■ Dataset entries:

—————

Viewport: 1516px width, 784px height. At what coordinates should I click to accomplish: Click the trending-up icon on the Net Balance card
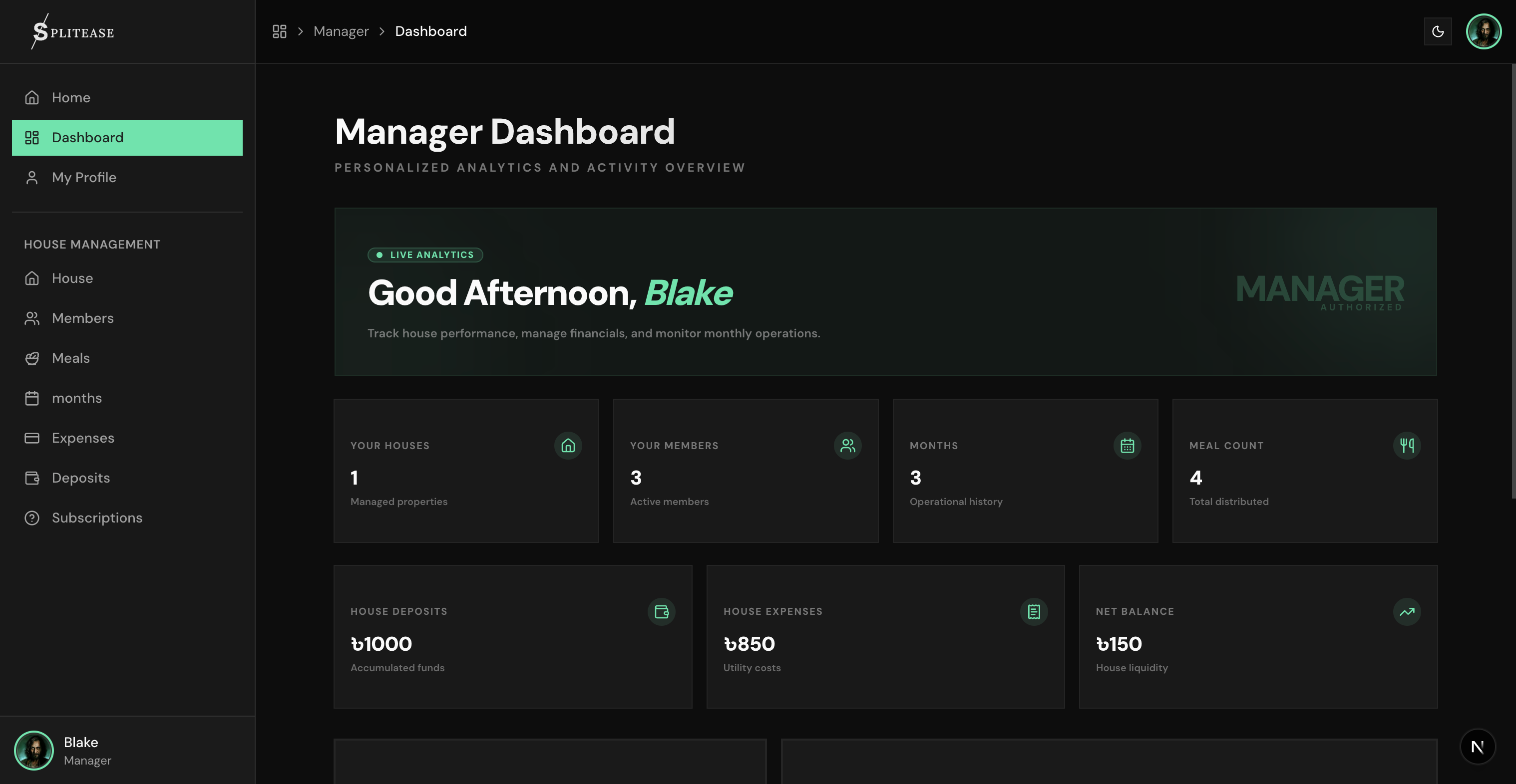coord(1407,612)
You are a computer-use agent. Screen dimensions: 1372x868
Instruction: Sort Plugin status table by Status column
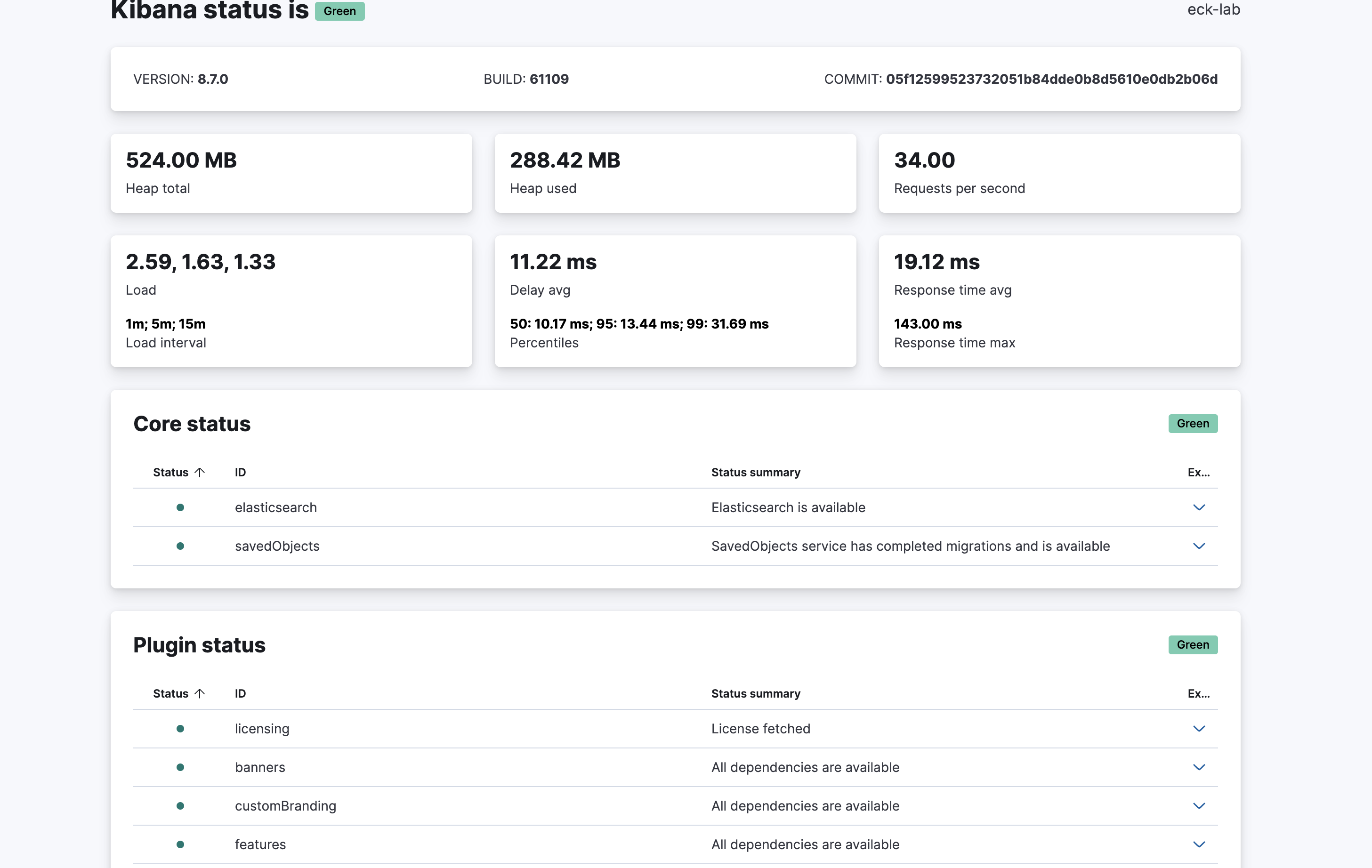tap(171, 693)
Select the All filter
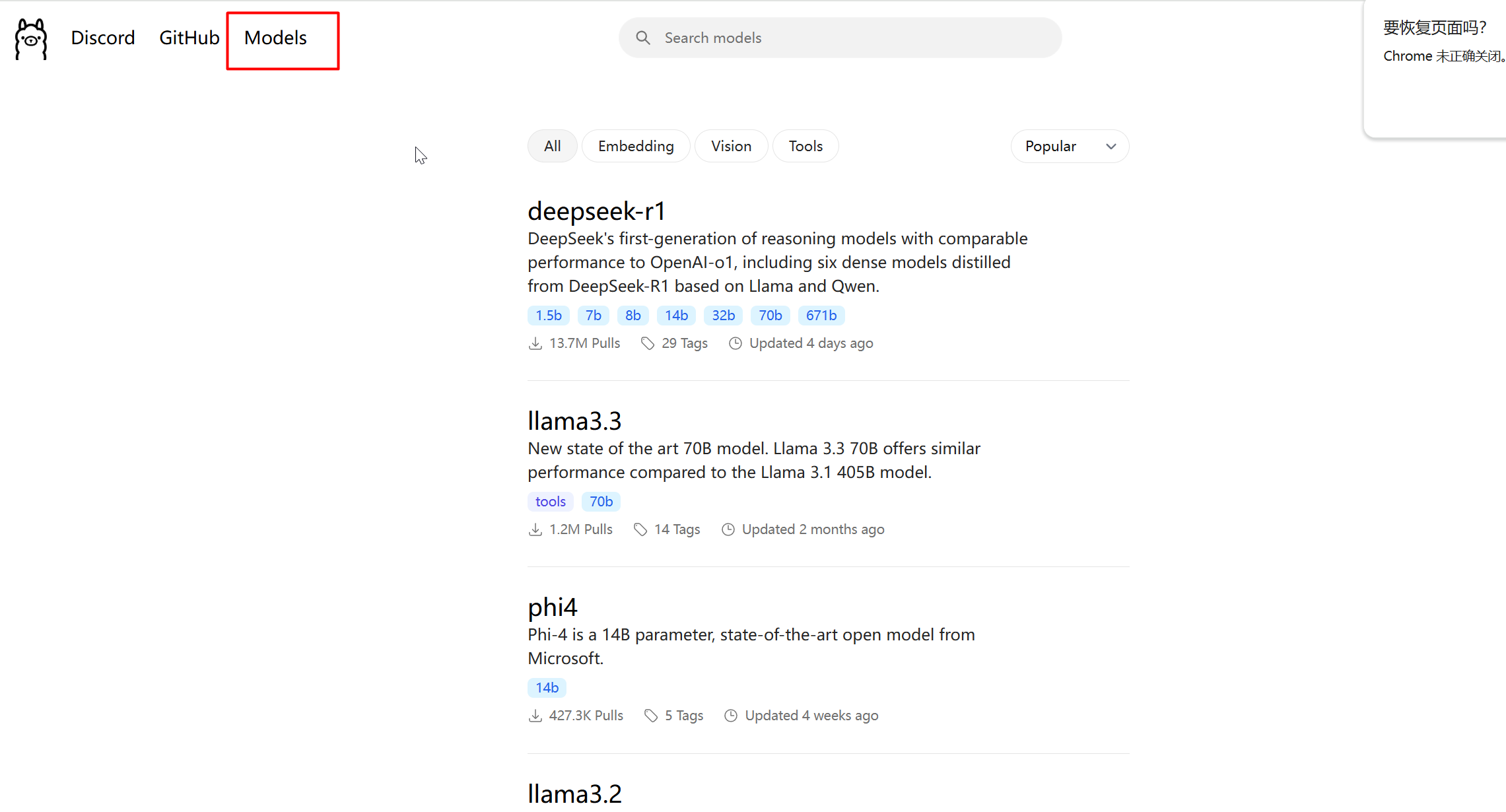 pos(552,147)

—————

■ The task:
Copy out every line above, word for word, minus images.

■ Solution to this exercise:
Viewport: 1516px width, 784px height. At what coordinates should I click to accomplish: Click the trending-up icon on the Net Balance card
coord(1407,612)
You are a computer-use agent. Screen dimensions: 1372x868
Instruction: Sort Plugin status table by Status column
tap(171, 693)
Select the All filter
 pos(552,147)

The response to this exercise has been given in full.